▶ _What this task involves_
Copy the entries from the line with "Where should I" up to and including the line with "pyautogui.click(x=24, y=163)", with the requests included. Multiply each coordinate in the answers by 1.4 and round it to a whole number, with halves rounded up.

▶ _Dataset excerpts_
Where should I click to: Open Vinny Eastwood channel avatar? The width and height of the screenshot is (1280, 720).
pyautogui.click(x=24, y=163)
* * *
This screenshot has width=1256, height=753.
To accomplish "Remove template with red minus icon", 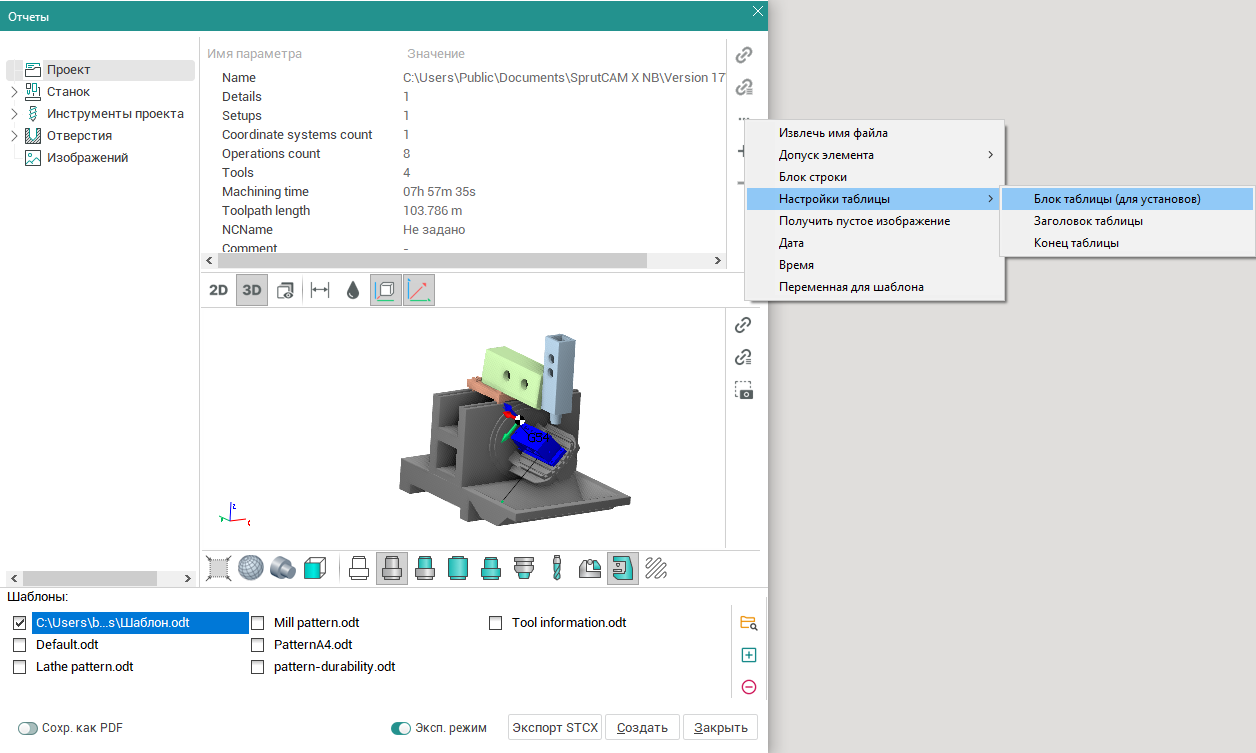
--
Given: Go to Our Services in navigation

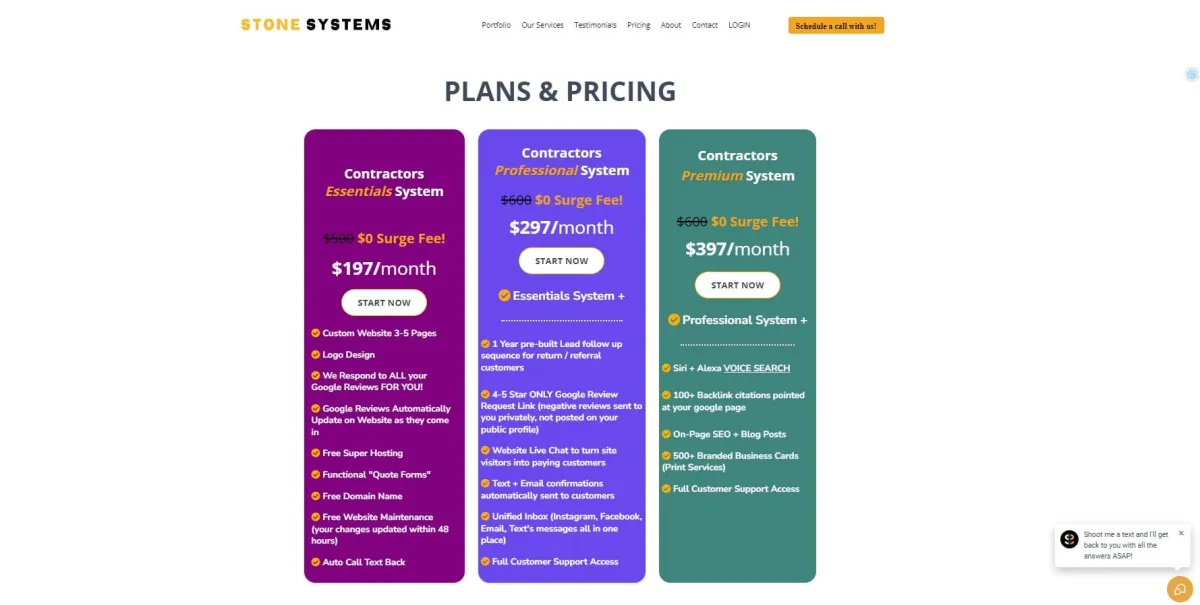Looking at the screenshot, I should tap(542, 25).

▶ _Task output_
Where should I click to: Open Vinny Eastwood channel avatar? The width and height of the screenshot is (1280, 720).
pyautogui.click(x=34, y=228)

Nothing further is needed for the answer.